As our next planting season is approaching, we decided to pay one of our main suppliers Alba Trees a visit. The aim of the day was to get an introduction to their operation and see how our trees for this year are getting on.
|Just one of the large area of trees growing on for planting|
|Jackie and Craig from Alba (in the yellow) showing round Philip, Jane, Malcolm and Ian|
One of the core principles of the Wildwood project is to grow trees of local provenance - that is trees grown from seeds and/or cuttings that have been taken from natural tree stands as close to the site as possible.
Our collection sites needed to be as local as possible and similar to Carrifran, with particular attention being paid to altitude. At any given site, seed should be collected from many different trees, so as to encompass the full genetic variation within the source population. We also needed to collect seed for each species from a number of different places, to guard against the risk that some relict small populations might be inbred and thus genetically impoverished. Maximising diversity within our new populations would also ensure that even if some individuals within the planting stock turned out to be unfit for the places where we planted them, others would be better suited.

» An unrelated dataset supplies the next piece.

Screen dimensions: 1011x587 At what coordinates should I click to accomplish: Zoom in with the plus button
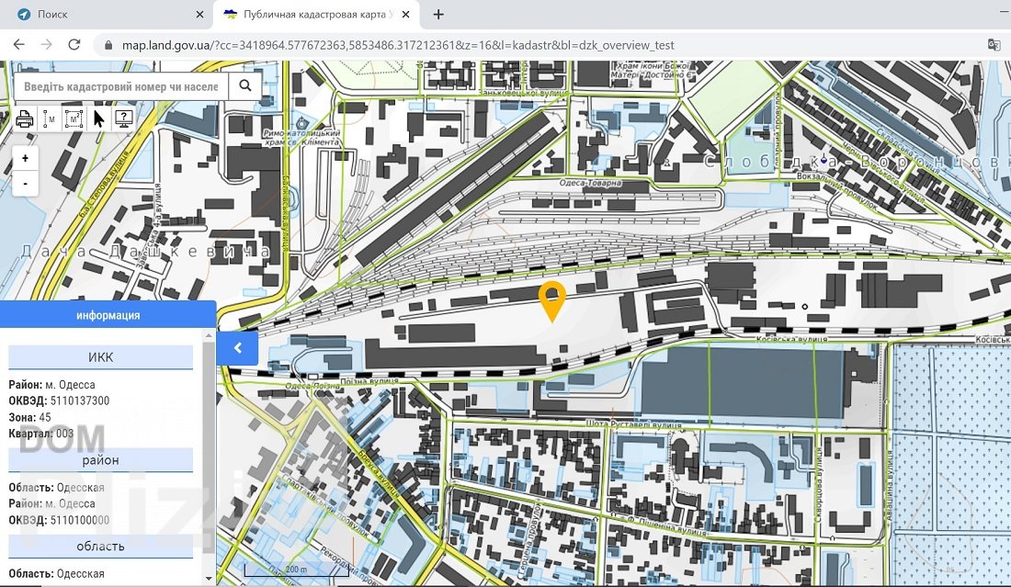25,158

Extract taken from 'The Carrifran Wildwood Story'
Chapter 7, p.108
Myrtle and Philip Ashmole 2009
Our seed collection programme is carefully masterminded by a few members of the Wildwood steering group. Any collections are then sent on the same day (or as soon as) by post to the team at Alba trees who grow them into our planting stock.

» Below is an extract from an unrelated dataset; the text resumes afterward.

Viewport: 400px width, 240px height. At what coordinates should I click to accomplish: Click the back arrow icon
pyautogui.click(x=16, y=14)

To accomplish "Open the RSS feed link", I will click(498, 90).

This year we have a mixture of trees that may be available for planting so one of the things we wanted to get an impression of was what is definitely ready for this year and what we will leave until next year. We simply decide by taking the 'hardiest' stock, and leaving those that need a bit more toughening up for next year.
By far the most widely available stock ready for us this year are willows, in particular Downy, Tea leaved and Dark leaved willows. Most of these will be suitable for our higher montane planting. In addition we have some Juniper (also good for high up), Downy Birch and Guelder Rose.
|Some of our willows ready to go|
|Some Tea leaved willows ready after just a few months|
|Philip and Craig looking at our Juniper stock|
|And these Guelder Rose and Bog Myrtle are ready to go|
We also had a look at some of our future stock which will be ready for next year which includes Goat Willow, Grey Willow and Scots Pine.
|These little pines will be ready for us in a few years|
|And these are some more of ours! We're going to be busy....|
It was a great day out and one that was really useful for our team to get an idea of the journey from seed/cutting to tree. We even managed to get a look at what some other organisations are growing on. With around 14,000,000 trees in stock, ours seemed like a small drop in a very large, green ocean!
|Some Sweet Chestnut being grown for the Woodland Trust|
|And some Dwarf Birch being grown for Trees for Life|
Many thanks must go to Jackie and Craig at Alba for taking the time to show us around.